## ZADANIE DO WYKONANIA
Wyodrębnij z poniższego zestawienia każdy wiersz zawierający ciąg „Viewport”. Wielkość liter ma znaczenie.

## ZESTAWIENIE
════════════════
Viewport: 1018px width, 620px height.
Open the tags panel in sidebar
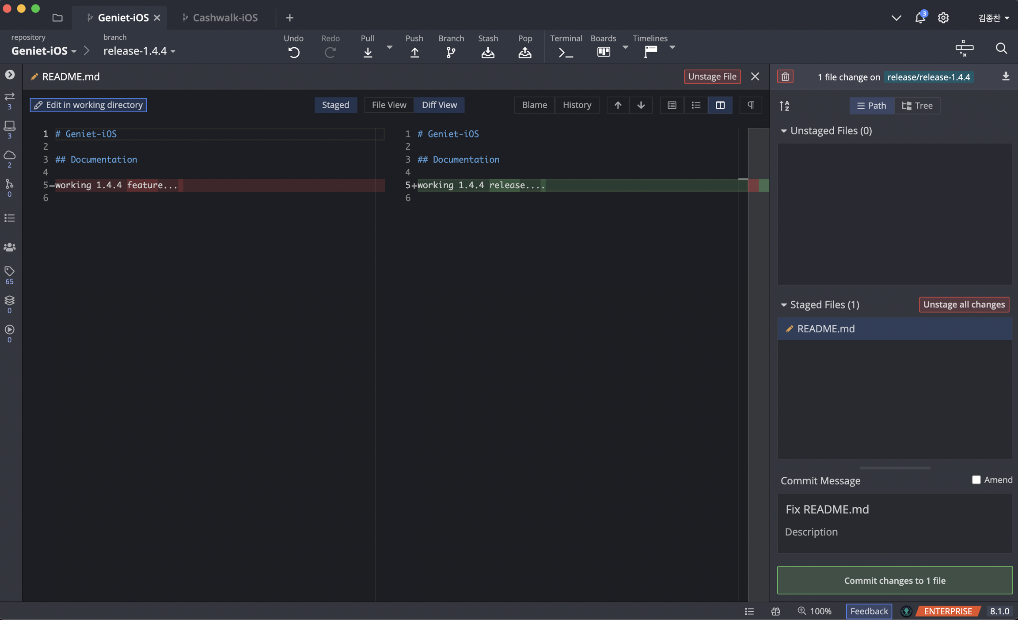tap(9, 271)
════════════════
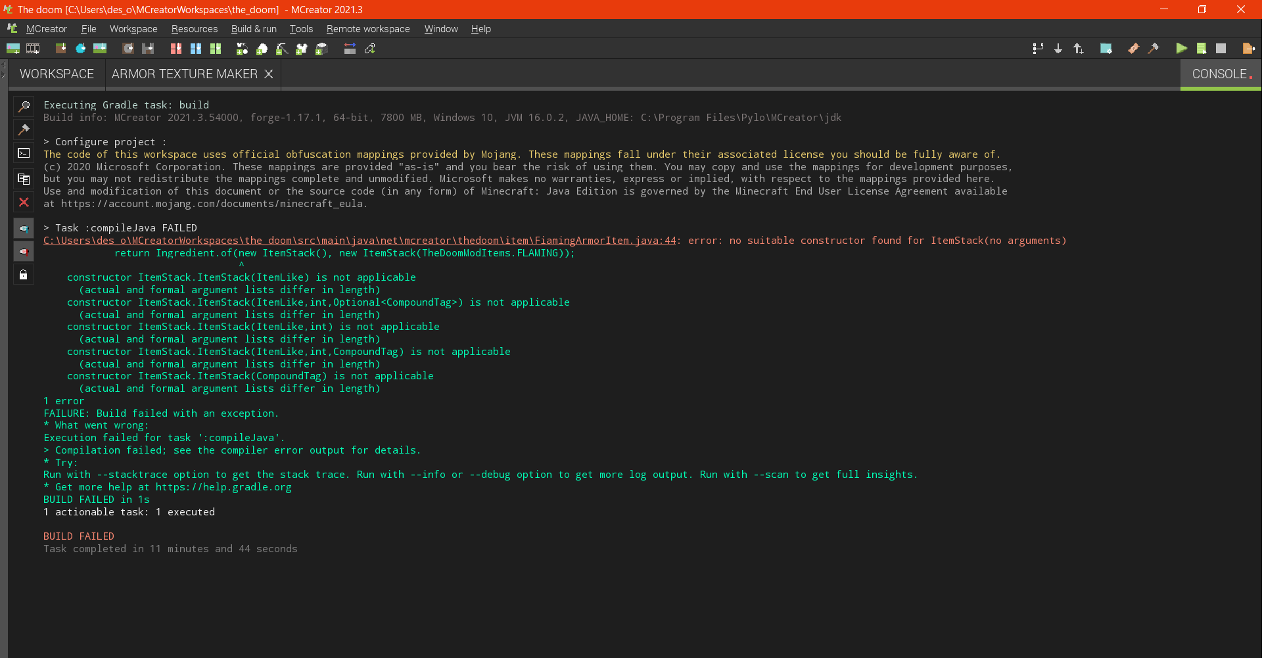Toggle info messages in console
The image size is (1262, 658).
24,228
════════════════
## ROZWIĄZANIE ZADANIA
Viewport: 1018px width, 620px height.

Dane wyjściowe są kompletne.